The kins of people who lost their lives in the fire believes that justice was still denied to them.
New Delhi: Around two decades ago, on this day, over 59 people lost their lives when a massive blaze had broken out in Uphaar Cinema. The kins of people who lost their lives in the fire believes that justice was still denied to them.
On June 13, 1997, halfway through the screening of Hindi film Border, a fire broke out in Uphaar Cinema, situated in Green Park area, in which 59 people died of asphyxia, while over 100 others were injured in the ensuing stampede. Earlier this year, the Supreme Court had directed Gopal Ansal, the owner of the theatre, to serve a year’s jail term while his elder brother, Sushil Ansal, got relief from incarceration with prison term already undergone by him.
Neelam Krishnamo-orthy, who had lost her two teenage children in the incident 20 years ago, described the judgement as a “travesty of justice”. Krishnamoorthy, also convenor of Association of Victims of Uphaar Tragedy (AVUT), said it will set a “bad precedent” and “embolden” other big firms to flout safety norms for profit.
“The verdict is certain to go down in the history as a travesty of justice. Such a judgement will only embolden the owners of public spaces to violate safety rules and compromise on safety, with no thought of endangering human lives,” she said in a statement.

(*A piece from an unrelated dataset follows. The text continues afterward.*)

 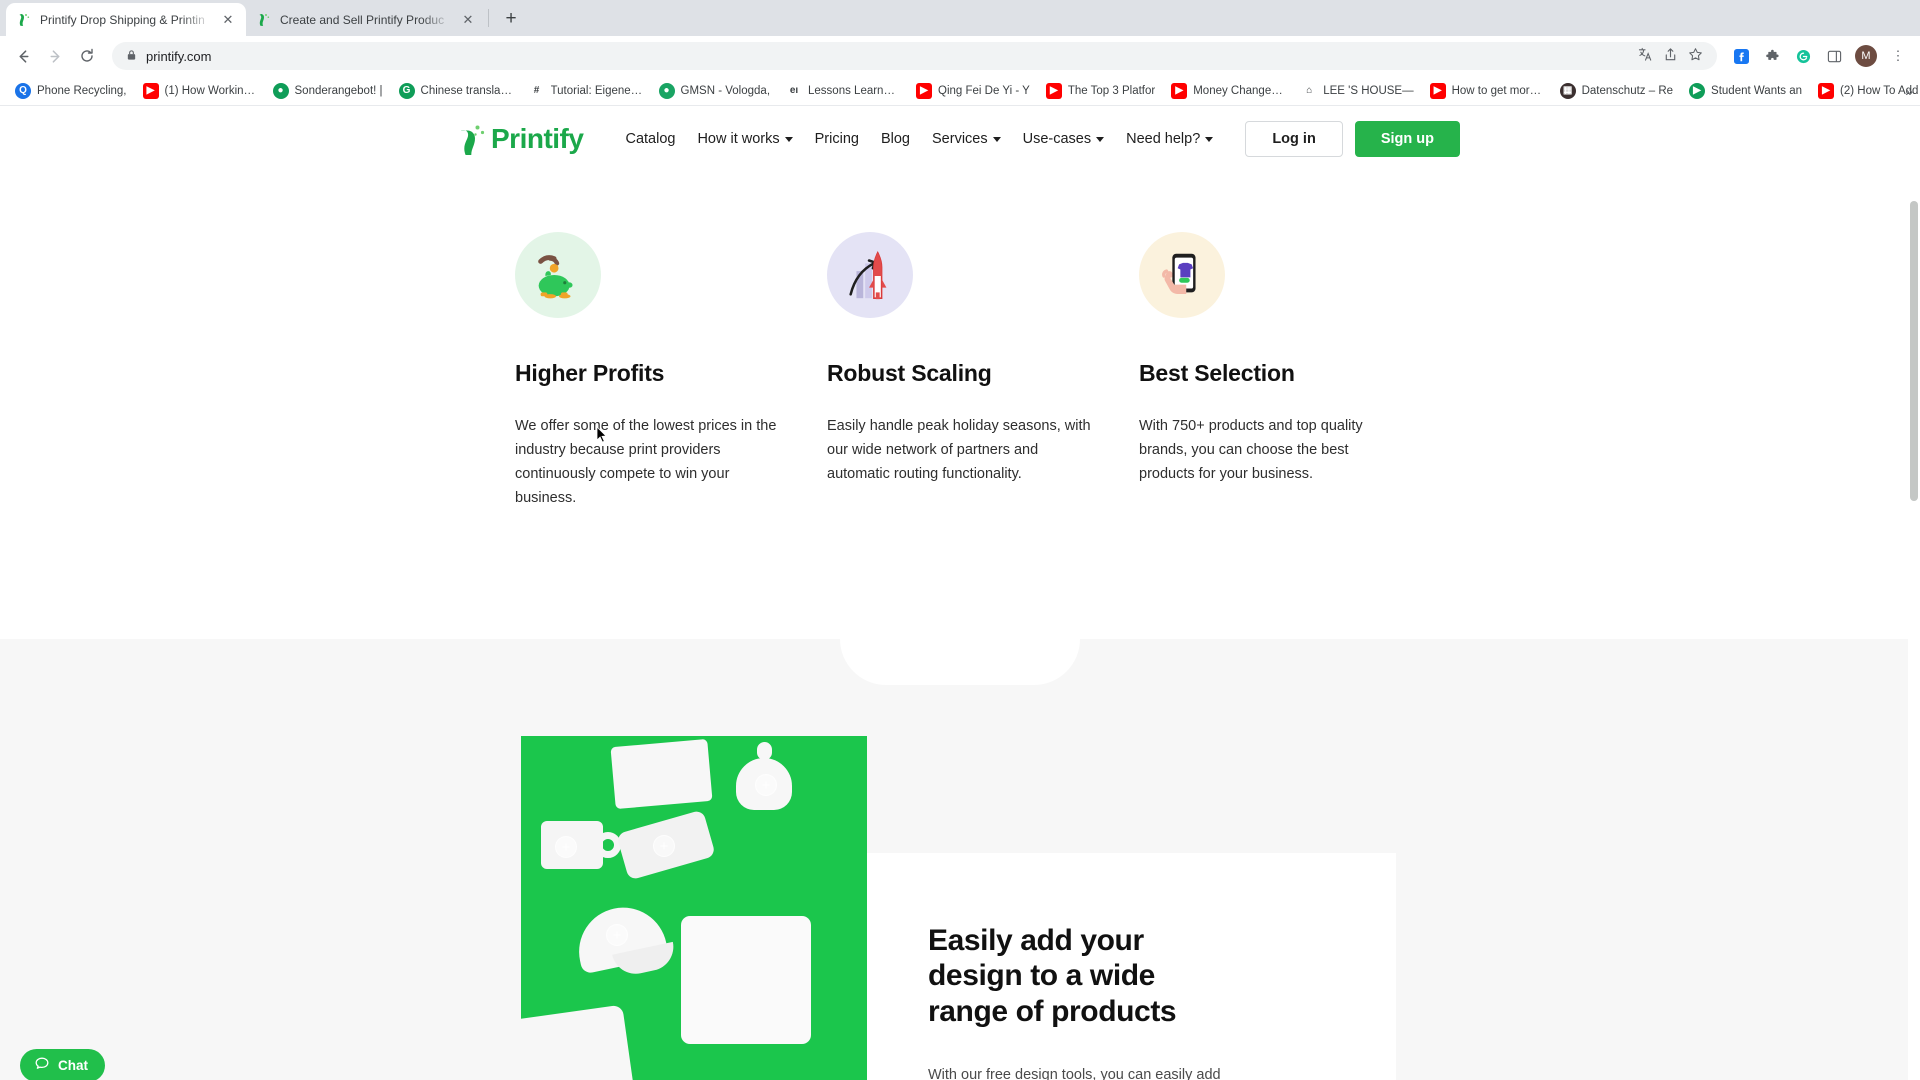 I want to click on bookmark-item: G Chinese translatio, so click(x=456, y=91).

Meanwhile, the home ministry is examining a mercy petition of realty baron Gopal Ansal, who was convicted in the case, and has sought opinion of the ministries concerned before conveying its decision to the President.

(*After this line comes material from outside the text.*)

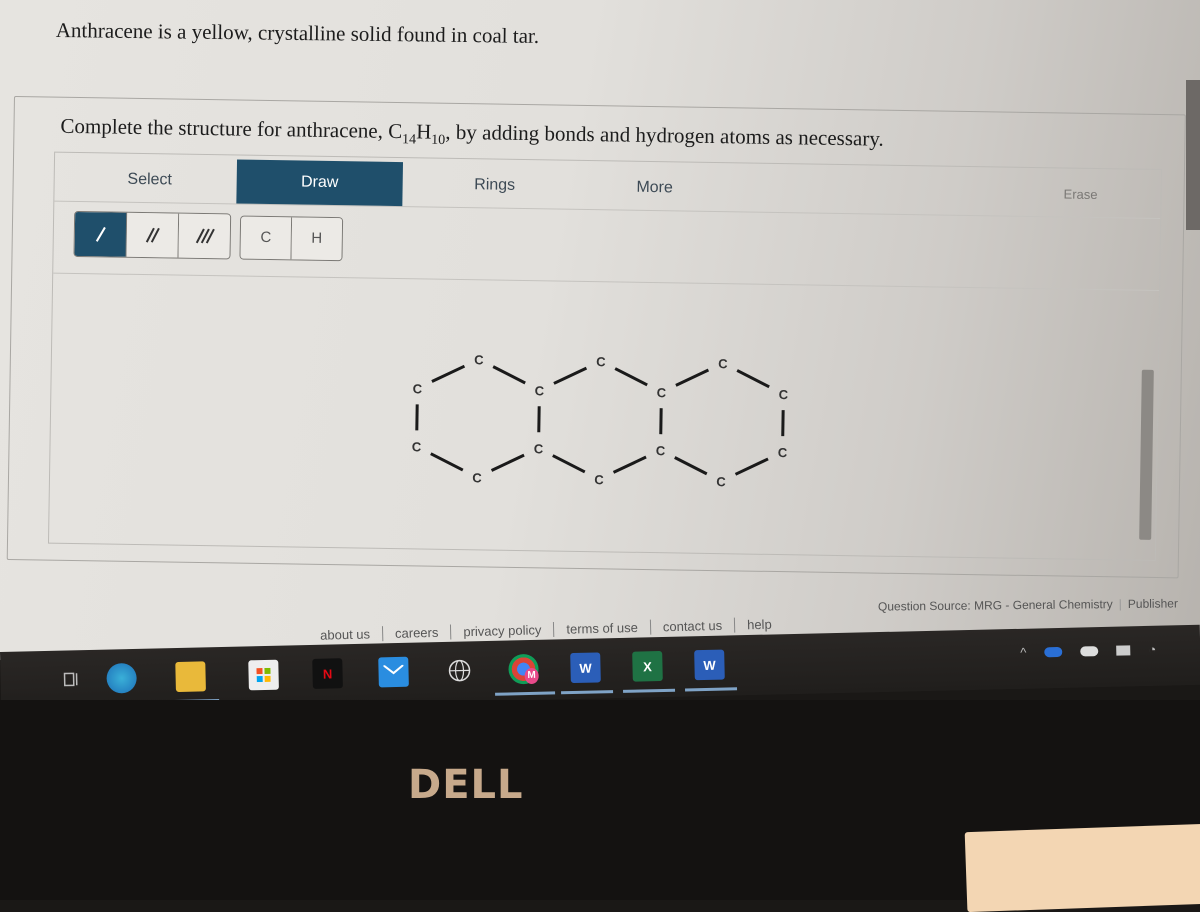 This screenshot has height=912, width=1200. I want to click on globe-icon, so click(460, 670).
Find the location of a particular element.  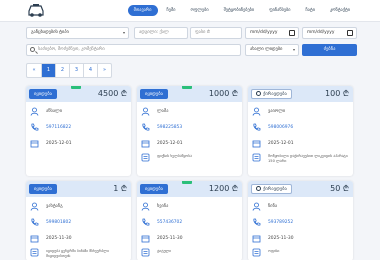

phone-number: 598225853 is located at coordinates (170, 128).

“We are shocked that the ministry has bothered to entertain such a petition. We trust that our hopes will not be dashed further,” she added. With the case dragging for 10 years, AVUT had in 2007 approached the Delhi high court seeking conclusion of trial within a time frame, which had, after a few months, convicted all 12 accused, including Sushil and Gopal Ansal, in the case and sentenced them to two years’ imprisonment.